Note: This is an encore post from 2005 and originally appeared on the 1947project. It was a response to Kim Cooper’s post on the stabbings of Lillian Dominguez and Barbara Jean Morse.
I’m really glad you picked this one, Kim, as it helps disprove the current myth—promoted by many aspiring sleuths—that serial attacks/killings were an unrecognized phenomenon until recently and that the local police (the LAPD in the Black Dahlia case and Santa Monica police in the Dominguez case) were incapable of connecting seemingly random murders into the “obvious” pattern.
Unlike the Georgette Bauerdorf, Black Dahlia and Jeanne French cases, to cite one popular but erroneous theory, the Dominguez and Morse cases were related by location and method, occurring within a few weeks of one another. Morse was stabbed Sept. 2, 1947, and Dominguez was killed Oct. 1, 1947.
Police quickly connected the Dominguez and Morse cases and possibly included a third attack that occurred Nov. 19, 1947, when Mrs. Frank Elizarras was stabbed in the hip with an ice pick in a club at 121 W. 18th St. Based on witnesses’ accounts and the fact that the attacker didn’t flee until Lillian’s companions yelled out in Spanish, police assumed the killer was Mexican—probably an illegal immigrant—and interviewed many of them.
“They were bringing them in by the carloads,” said Lt. Edgar L. Hicks, one of the original investigators. “About 20 men from the Border Patrol were sent here along with immigration officials, but we still weren’t able to catch our man. The net result was that we booked 14 suspects for illegal entry into the country.” One suspect was Jose Hinojosa, who was also under suspicion in the Rochelle Gluskoter case, one of the most heartbreaking killings of the 1940s (more about that in November).

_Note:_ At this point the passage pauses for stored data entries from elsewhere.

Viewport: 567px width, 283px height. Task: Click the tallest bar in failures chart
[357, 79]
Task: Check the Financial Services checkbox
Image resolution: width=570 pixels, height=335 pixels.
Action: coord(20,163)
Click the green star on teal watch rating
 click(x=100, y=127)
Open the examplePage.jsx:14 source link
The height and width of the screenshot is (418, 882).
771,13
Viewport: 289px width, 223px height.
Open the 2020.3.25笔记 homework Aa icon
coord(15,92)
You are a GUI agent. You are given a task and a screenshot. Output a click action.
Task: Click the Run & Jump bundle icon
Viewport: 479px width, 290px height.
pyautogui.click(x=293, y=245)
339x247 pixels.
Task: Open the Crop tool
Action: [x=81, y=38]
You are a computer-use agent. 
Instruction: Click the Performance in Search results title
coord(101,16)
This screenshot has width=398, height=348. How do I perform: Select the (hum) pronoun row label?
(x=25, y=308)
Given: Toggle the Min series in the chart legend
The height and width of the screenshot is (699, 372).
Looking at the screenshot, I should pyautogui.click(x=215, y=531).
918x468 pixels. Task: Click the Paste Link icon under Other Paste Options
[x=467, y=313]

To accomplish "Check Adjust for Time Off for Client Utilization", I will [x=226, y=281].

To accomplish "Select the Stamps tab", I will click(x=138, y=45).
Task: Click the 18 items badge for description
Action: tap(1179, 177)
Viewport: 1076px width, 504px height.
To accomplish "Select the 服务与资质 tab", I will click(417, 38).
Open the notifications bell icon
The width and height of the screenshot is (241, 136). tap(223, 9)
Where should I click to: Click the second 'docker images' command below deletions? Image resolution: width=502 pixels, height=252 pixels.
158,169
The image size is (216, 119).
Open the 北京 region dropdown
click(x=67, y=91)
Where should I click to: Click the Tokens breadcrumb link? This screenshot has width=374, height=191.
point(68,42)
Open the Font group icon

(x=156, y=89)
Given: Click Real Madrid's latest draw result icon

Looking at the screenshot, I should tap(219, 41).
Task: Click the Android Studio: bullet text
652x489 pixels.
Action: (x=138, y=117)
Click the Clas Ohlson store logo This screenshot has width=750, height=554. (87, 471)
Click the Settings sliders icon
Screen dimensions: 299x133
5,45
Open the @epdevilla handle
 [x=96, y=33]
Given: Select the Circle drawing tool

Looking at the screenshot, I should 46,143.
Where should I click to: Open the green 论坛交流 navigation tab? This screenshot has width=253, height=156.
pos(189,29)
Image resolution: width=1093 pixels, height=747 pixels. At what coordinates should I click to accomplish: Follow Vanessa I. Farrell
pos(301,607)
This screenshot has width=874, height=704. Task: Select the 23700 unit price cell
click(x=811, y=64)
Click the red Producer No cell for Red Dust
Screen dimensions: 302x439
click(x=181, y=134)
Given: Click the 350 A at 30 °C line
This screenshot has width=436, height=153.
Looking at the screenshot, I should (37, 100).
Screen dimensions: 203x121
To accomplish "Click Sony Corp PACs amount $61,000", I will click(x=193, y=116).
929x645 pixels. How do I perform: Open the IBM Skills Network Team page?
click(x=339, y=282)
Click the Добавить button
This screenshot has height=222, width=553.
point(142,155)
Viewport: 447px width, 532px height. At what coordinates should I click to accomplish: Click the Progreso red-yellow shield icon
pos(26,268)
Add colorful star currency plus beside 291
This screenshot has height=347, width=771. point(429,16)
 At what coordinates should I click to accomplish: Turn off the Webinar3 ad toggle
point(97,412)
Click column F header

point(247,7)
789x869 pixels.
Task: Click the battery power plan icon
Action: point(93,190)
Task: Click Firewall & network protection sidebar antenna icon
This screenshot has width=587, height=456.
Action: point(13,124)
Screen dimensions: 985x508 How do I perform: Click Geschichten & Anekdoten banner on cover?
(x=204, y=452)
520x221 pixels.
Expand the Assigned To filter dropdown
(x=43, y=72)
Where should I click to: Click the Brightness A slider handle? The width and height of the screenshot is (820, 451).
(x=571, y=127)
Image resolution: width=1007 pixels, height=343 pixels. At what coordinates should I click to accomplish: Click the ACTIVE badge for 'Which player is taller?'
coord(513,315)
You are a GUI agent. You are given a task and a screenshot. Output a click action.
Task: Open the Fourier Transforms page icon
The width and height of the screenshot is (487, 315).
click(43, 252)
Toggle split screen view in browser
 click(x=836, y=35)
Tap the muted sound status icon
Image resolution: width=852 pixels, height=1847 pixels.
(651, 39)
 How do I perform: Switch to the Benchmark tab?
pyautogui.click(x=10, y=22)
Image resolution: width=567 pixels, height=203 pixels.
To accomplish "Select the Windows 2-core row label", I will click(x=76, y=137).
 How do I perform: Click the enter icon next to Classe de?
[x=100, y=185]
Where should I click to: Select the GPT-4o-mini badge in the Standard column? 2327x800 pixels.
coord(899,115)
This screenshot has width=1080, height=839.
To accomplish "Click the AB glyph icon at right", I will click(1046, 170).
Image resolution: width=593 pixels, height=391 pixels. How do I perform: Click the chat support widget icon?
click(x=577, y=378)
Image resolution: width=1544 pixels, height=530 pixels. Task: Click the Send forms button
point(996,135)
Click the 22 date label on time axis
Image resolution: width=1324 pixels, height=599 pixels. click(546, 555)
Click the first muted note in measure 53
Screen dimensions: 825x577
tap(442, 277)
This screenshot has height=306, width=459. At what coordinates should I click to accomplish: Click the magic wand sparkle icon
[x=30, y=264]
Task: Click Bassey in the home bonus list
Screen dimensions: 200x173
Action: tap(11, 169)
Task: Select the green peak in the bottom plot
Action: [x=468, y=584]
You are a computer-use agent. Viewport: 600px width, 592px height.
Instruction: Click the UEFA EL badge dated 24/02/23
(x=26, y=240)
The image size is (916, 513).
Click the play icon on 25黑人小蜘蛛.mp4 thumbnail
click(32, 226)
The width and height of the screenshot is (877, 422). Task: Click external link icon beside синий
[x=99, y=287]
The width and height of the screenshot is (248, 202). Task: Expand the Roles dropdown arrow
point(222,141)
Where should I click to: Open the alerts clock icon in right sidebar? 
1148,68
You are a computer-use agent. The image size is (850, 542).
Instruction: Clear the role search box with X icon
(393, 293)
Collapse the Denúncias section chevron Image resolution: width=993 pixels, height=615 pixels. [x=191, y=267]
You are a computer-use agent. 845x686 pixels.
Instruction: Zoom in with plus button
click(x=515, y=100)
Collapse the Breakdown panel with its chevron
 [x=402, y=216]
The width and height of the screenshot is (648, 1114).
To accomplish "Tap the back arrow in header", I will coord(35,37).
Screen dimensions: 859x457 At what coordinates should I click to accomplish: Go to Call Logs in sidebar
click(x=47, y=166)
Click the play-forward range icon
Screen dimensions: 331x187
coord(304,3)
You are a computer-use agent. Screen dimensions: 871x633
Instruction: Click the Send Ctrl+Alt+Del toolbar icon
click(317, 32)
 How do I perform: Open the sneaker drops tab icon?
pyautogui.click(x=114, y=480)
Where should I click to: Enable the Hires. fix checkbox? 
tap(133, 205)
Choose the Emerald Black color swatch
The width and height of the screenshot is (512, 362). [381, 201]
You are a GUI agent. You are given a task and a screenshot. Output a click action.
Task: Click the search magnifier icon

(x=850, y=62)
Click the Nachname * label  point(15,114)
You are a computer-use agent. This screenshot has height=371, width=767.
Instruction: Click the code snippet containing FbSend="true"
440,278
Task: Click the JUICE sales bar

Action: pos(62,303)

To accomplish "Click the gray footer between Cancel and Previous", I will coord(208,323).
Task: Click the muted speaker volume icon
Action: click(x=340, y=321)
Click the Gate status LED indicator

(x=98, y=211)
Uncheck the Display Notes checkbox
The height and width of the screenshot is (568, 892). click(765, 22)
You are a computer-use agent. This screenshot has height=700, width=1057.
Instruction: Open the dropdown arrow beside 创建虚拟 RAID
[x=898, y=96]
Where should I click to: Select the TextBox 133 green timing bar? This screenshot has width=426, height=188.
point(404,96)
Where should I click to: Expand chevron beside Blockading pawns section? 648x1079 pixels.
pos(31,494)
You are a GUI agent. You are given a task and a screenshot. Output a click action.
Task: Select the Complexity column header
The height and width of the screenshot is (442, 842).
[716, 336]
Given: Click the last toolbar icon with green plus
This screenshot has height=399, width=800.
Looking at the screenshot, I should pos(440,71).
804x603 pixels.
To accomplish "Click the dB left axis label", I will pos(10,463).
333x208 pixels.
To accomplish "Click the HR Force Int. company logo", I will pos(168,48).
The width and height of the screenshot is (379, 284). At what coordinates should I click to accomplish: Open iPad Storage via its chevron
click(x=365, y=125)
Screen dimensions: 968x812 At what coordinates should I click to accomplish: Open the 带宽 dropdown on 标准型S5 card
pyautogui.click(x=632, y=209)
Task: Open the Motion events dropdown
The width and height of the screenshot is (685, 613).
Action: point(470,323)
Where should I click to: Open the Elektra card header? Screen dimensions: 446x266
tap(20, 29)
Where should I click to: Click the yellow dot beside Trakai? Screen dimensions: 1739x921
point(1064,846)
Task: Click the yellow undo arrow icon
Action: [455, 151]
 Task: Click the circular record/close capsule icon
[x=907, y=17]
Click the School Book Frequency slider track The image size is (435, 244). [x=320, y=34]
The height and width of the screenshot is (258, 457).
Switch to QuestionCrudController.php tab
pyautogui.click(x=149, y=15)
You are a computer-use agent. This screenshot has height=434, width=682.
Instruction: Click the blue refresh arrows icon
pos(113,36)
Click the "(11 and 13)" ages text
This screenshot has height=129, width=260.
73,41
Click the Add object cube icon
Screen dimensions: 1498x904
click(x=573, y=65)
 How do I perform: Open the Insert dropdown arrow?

Police also questioned youths who attended the dance where Lillian had been earlier in the evening, along with her classmates and friends, but nobody could provide more information. Undercover officers were posted at a memorial Rosary said for Lillian as well as her funeral in hopes the killer would appear.
There was more activity after a furniture dealer going through mail shoved under his door found a message scrawled on the back of a business card from a neighboring diner: “I killed that Santa Monica girl—will kill others.” Lillian’s sister and girlfriend received anonymous mail as well, mostly religious pamphlets.
Long Beach police arrested a man carrying 16 sharp palm fronds and sent them to Santa Monica investigators on the theory that they might have been used in the stabbings and while they appeared unrelated, they were placed in Lillian’s file.
Santa Monica police kept the case open as late as 1961, but Hicks said: “We didn’t have much to go on. There was nothing at the scene, not even a footprint or weapon. And there wasn’t any apparent motive.”
“You can never tell when something will turn up to lead us to the murderer,” said Capt. Earl Reinhold.
Bonus factoid: The Bauerdorf murder occurred late Oct. 11 or early Oct. 12, 1944.
Quote of the day: “I play an amorous dipsomaniac and go insane at the climax of the drama…. If the play flops I’ll be back in Hollywood.”
Jessica Tandy, on giving up her movie career to begin rehearsals for “Streetcar Named Desire.”